### DIRECTIONS FOR THIS TASK:
Reproduce, unaltered, the line with "This screenshot has width=1024, height=768." along with every line that follows it in the records, up to the last.

____

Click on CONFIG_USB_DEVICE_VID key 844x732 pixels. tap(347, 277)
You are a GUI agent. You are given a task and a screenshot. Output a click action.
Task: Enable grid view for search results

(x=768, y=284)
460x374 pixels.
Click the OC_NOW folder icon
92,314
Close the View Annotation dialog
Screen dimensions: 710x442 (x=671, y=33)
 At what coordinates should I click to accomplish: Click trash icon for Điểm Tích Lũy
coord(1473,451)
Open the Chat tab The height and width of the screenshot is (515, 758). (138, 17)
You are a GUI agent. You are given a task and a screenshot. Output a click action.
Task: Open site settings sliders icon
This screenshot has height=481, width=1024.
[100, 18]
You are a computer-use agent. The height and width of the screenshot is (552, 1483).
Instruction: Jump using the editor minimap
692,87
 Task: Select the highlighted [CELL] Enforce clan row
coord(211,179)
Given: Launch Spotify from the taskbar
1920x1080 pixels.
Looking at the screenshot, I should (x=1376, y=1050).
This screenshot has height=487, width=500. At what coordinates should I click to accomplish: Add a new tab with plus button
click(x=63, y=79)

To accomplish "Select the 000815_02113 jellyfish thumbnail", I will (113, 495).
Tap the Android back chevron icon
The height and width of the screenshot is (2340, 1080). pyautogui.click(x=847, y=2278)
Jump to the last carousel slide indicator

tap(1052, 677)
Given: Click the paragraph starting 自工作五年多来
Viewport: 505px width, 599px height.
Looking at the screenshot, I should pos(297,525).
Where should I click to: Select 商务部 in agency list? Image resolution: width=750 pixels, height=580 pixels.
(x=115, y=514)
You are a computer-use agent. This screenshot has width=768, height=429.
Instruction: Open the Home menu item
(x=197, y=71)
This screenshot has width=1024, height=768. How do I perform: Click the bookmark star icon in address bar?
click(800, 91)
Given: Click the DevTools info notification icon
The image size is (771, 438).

____

### EXPECTED ANSWER:
This screenshot has width=1024, height=768. How do I perform: Click the bookmark star icon in address bar?
click(800, 91)
Given: Click the DevTools info notification icon
The image size is (771, 438).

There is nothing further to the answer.